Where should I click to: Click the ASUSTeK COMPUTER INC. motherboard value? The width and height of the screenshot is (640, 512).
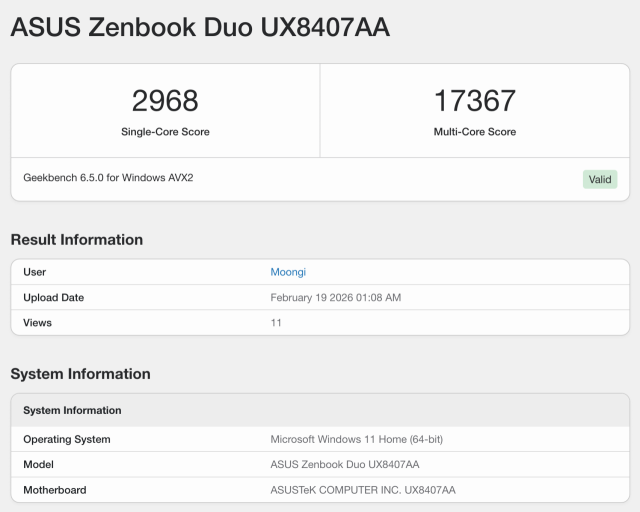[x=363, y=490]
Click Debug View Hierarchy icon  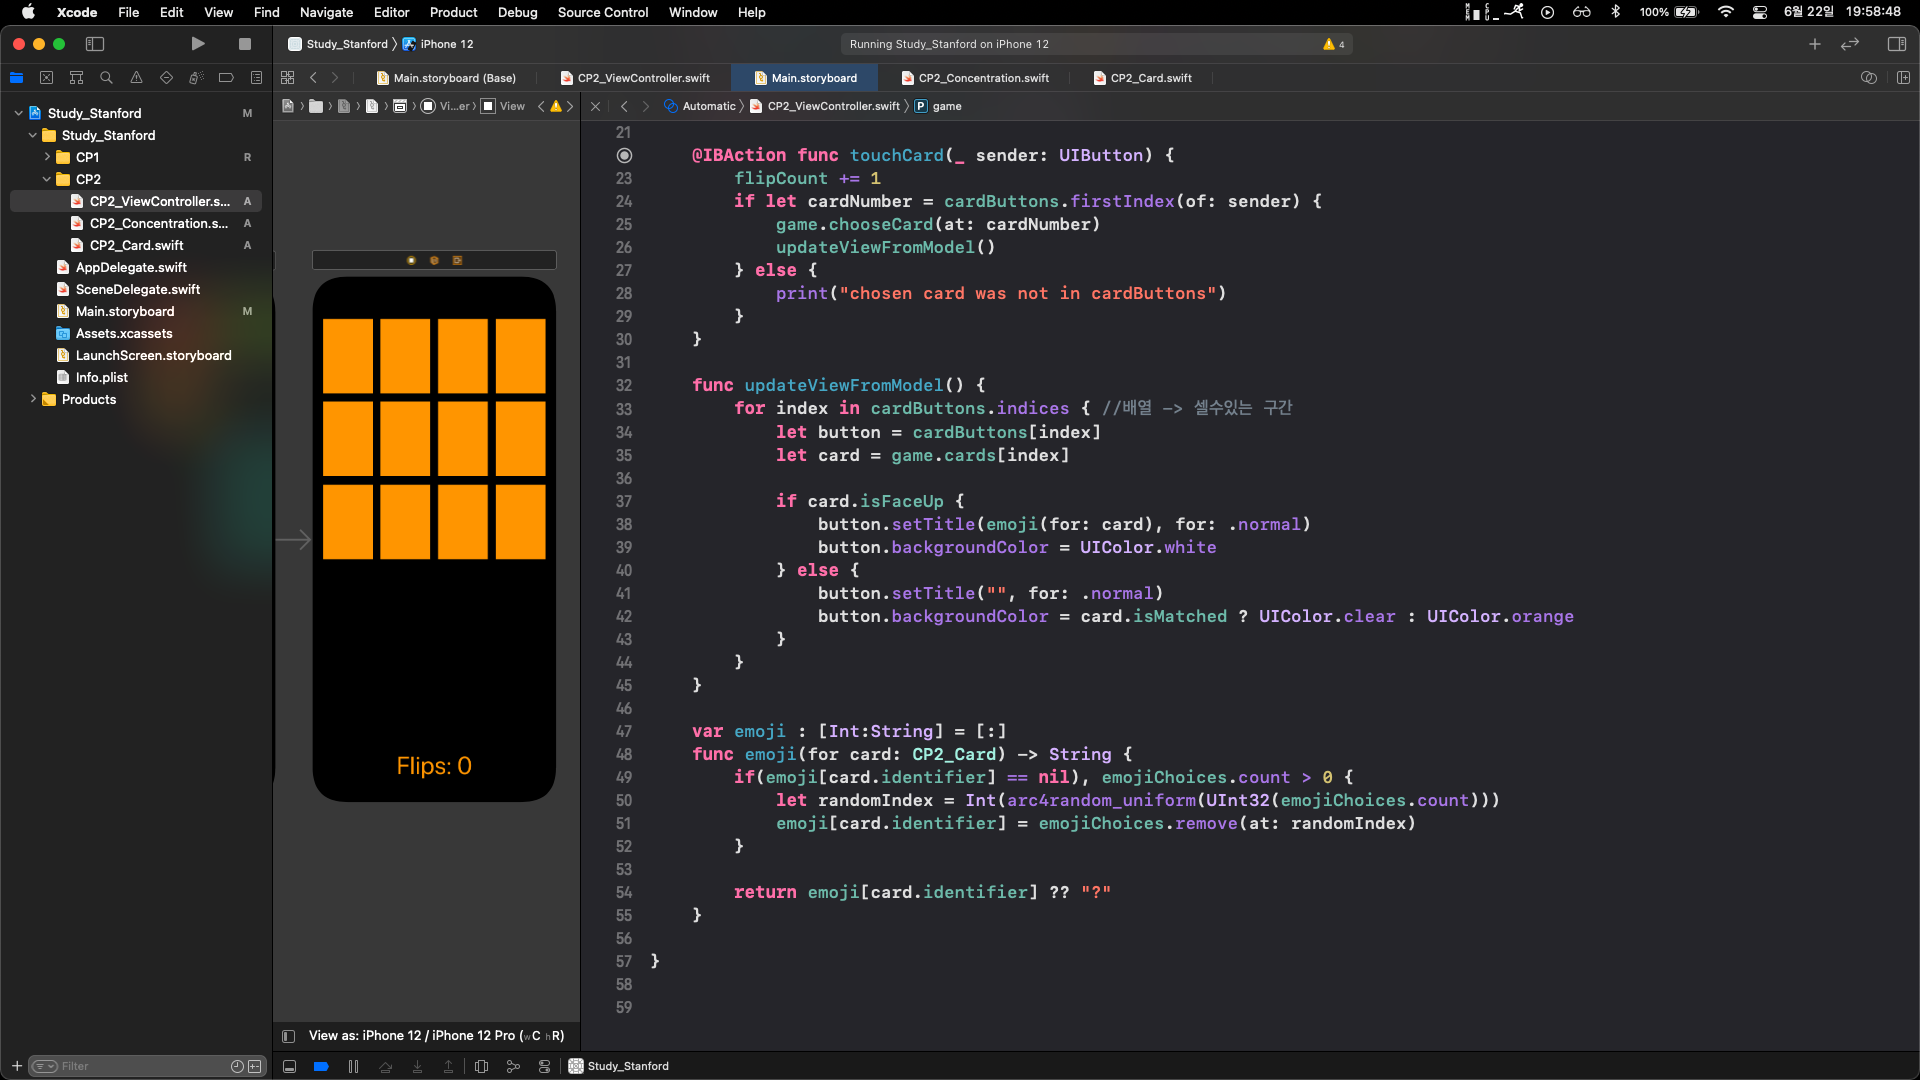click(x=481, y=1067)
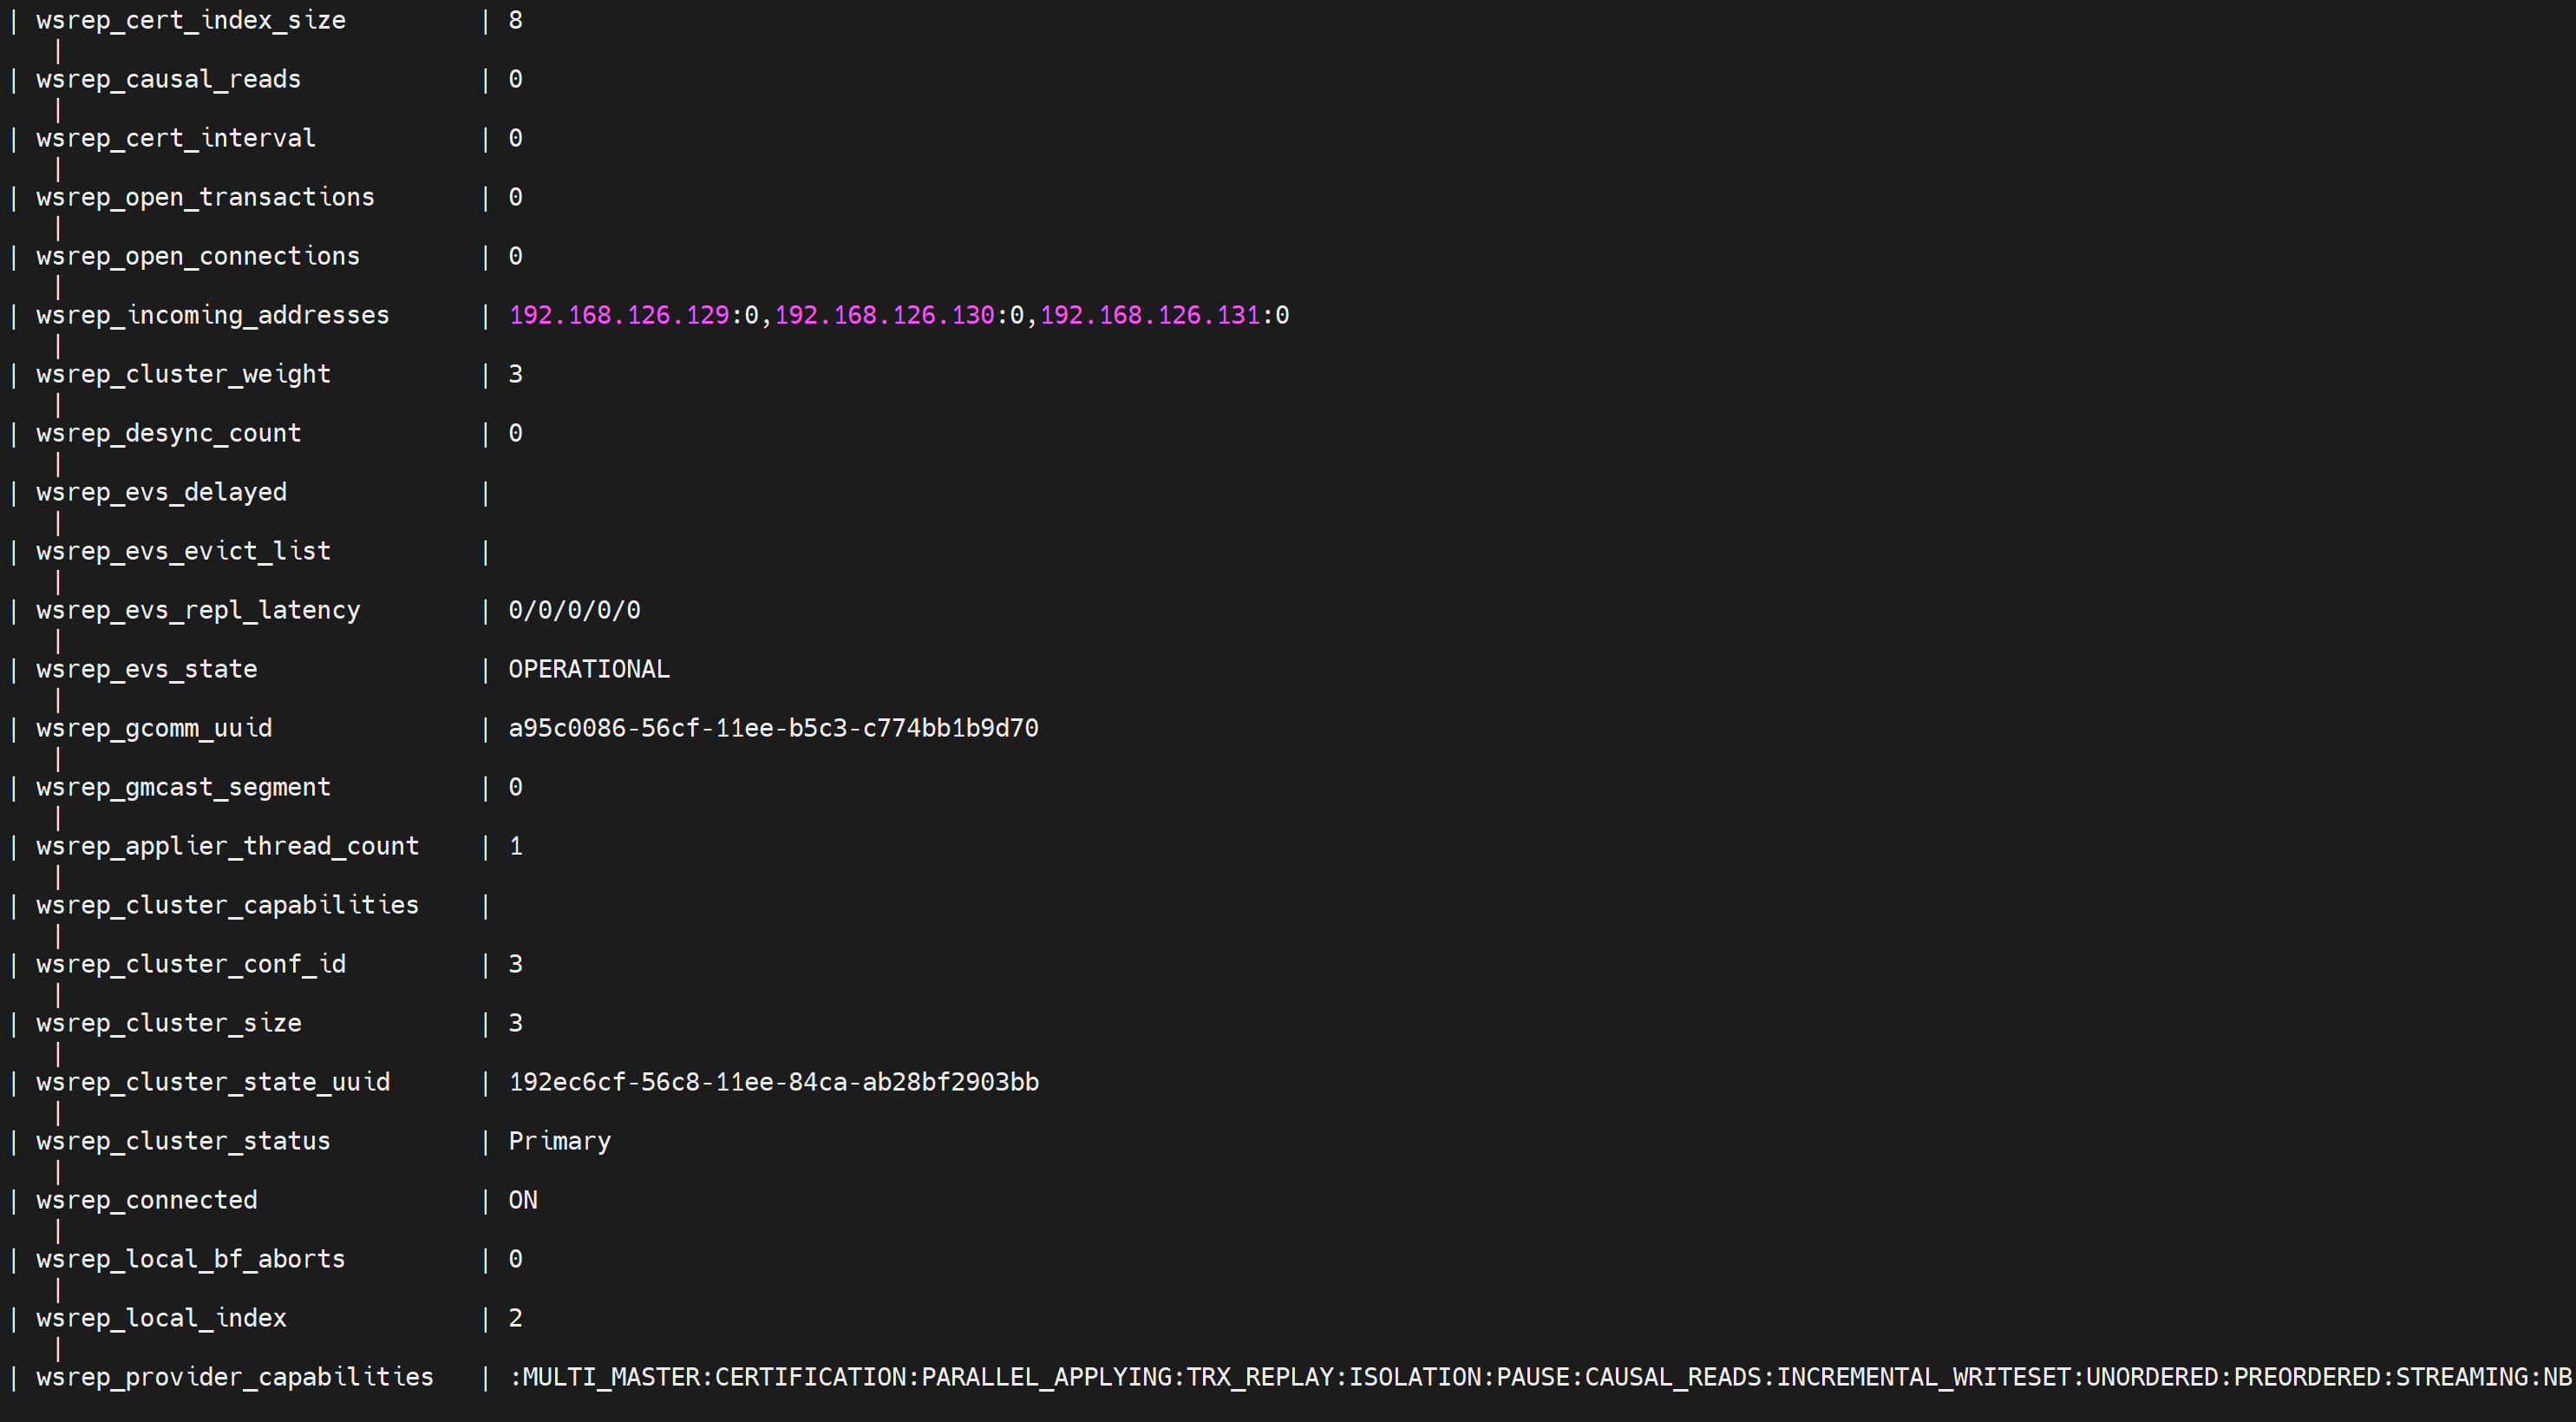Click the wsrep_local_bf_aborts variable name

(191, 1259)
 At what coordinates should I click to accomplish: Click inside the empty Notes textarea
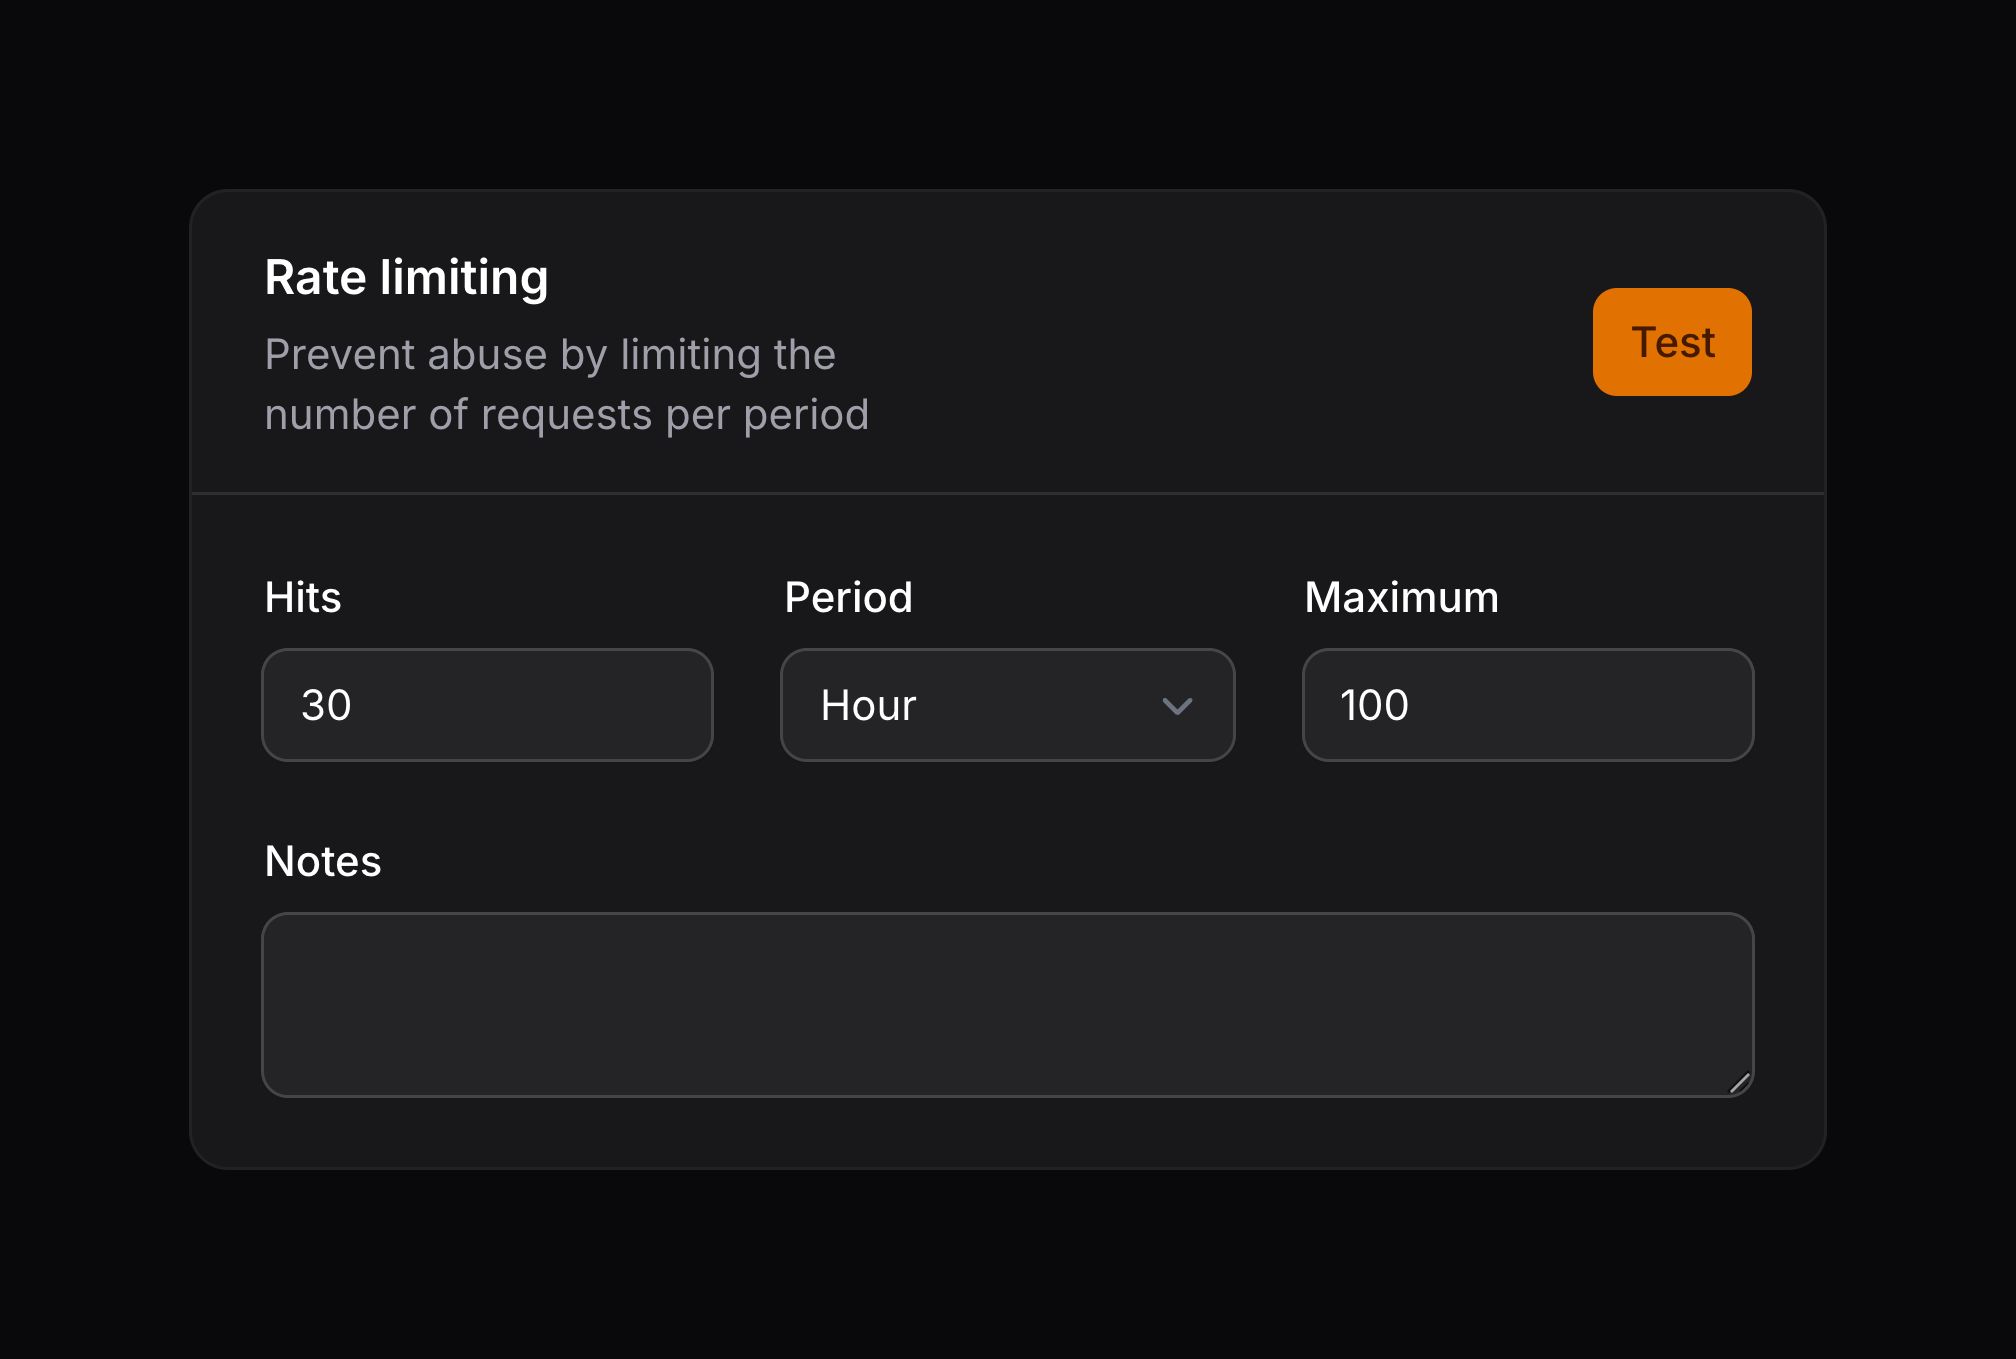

» **WHAT YOU WILL DO**:
Find each line in the records above that contains the word "should" and copy those lines in full.

» **SOLVED PROBLEM**:
Where should I click to: Click the ASUSTeK COMPUTER INC. motherboard value? The width and height of the screenshot is (640, 512).
 At what coordinates should I click to accomplish: Click inside the empty Notes textarea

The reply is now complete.